Thangal Kunju Musaliar Centenary Public School (TKMCPS) is a coeducational school located in Karicode, in the Kundara block of the Kollam district of Kerala. Affiliated to the Central Board of Secondary Education (CBSE), the school offers classes for grades from 1 to 12, and also has primary and kindergarten sections. The school is managed by the Thangal Kunju Musaliar College Educational Trust, a registered society dedicated to educational initiatives in the region.

== History ==
The school was established in the academic year 1997-8 in commemoration of the birth centenary of the trust's founder, late Jb. A Thangal Kunju Musaliar-an educationalist, industrialist and philanthropist from Kollam. The school's formal inauguration was held on 12 June 1997 by Jb. Shahal Hassan Musaliar, the President of TKM College Trust. The school has been affiliated with the Central Board of Secondary Education (CBSE) since 2004, offering education from primary to senior secondary levels under affiliation number 930347, with the current extension valid until 31 March 2027. By the 2010s, the institution matured into a well-established co-educational school, building on its foundational years to support comprehensive student growth within the TKM network.

== Location ==
The school is situated on a 3.5-acre (14,164 sq. meters) campus within the TKM College complex in Karicode, a suburb located approx. 5 km away from the center of the historical coastal city of Kollam. The school's physical infrastructure is spread across four building blocks with a total built-up area of 9,014 square meters, and lies adjacent to the TKM College of Arts & Science, and the Thangal Kunju Musaliar College of Engineering.

==Infrastructure and Facilities ==
The school houses 90+ classrooms, 37 of which are equipped with smart class technology. The institution utilizes the TATA Class Edge program for web-based learning and Mooc. The campus includes a medical and health dispensary, and a canteen facility. The campus provides a 6,000-square-meter playground for outdoor sports and includes facilities for various indoor games. Dedicated spaces are available for performing arts, including dance and music studios, as well as a school auditorium for formal events and assemblies.

== In the news ==
On 14 August 2014, the school organized a massive national integration event titled 'Samarpan' to mark the 68th Independence Day of India. Approximately 6,000 students and staff members from various TKM institutions gathered on the school grounds to form a human representation of the Indian national flag. Participants held colored balloons to create the tricolor pattern and the Ashoka Chakra. The event was described in media reports as "the first of its kind in the country and the history of CBSE schools".

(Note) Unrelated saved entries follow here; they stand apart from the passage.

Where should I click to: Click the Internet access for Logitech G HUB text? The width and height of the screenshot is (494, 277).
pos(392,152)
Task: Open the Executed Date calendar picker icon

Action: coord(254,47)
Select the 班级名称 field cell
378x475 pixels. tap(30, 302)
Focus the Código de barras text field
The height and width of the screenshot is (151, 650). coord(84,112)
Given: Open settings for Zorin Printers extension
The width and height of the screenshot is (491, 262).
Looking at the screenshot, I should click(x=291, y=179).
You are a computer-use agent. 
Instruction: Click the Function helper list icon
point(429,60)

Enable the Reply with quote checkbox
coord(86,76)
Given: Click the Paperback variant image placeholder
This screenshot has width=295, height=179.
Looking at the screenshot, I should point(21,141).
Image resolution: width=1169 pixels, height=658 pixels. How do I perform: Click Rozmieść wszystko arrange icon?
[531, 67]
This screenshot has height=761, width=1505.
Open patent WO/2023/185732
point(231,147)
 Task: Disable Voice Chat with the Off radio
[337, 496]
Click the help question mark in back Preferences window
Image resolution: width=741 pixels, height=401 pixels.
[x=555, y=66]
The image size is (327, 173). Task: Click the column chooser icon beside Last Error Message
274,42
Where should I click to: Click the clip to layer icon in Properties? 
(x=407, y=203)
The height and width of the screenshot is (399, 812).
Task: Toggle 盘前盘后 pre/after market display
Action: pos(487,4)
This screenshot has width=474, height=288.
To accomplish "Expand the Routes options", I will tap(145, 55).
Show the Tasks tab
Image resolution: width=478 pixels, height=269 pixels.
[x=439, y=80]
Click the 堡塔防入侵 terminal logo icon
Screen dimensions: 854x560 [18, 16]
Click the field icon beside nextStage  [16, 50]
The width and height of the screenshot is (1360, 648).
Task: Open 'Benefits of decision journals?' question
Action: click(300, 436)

In the same week as the 'Samarpan' event, the school attracted media attention regarding its Independence Day eve celebrations. Reports indicated that the school management decided to exclude the national song, Vande Mataram, from the program. According to reports by The Indian Express and NDTV, the school management received a letter from the Social Democratic Party of India (SDPI) requesting the exclusion of the song, claiming it, along with the traditional Namaste gesture, allegedly conflicted with the religious beliefs of a section of the community.

While the school principal initially stated that the decision was made to avoid "stressing" the participating students and denied external pressure, SDPI leaders publicly confirmed they had approached the management with the request. The incident sparked protests from various political youth organizations in Kerala. In response to the controversy, the then-Chief Minister of Kerala, Oommen Chandy, ordered a probe into the matter to ascertain the facts.

The school has been visited by several high-profile dignitaries, including the former President of India, Dr. A. P. J. Abdul Kalam. During his visit, Dr. Kalam interacted with the students, emphasizing the importance of scientific temper and education.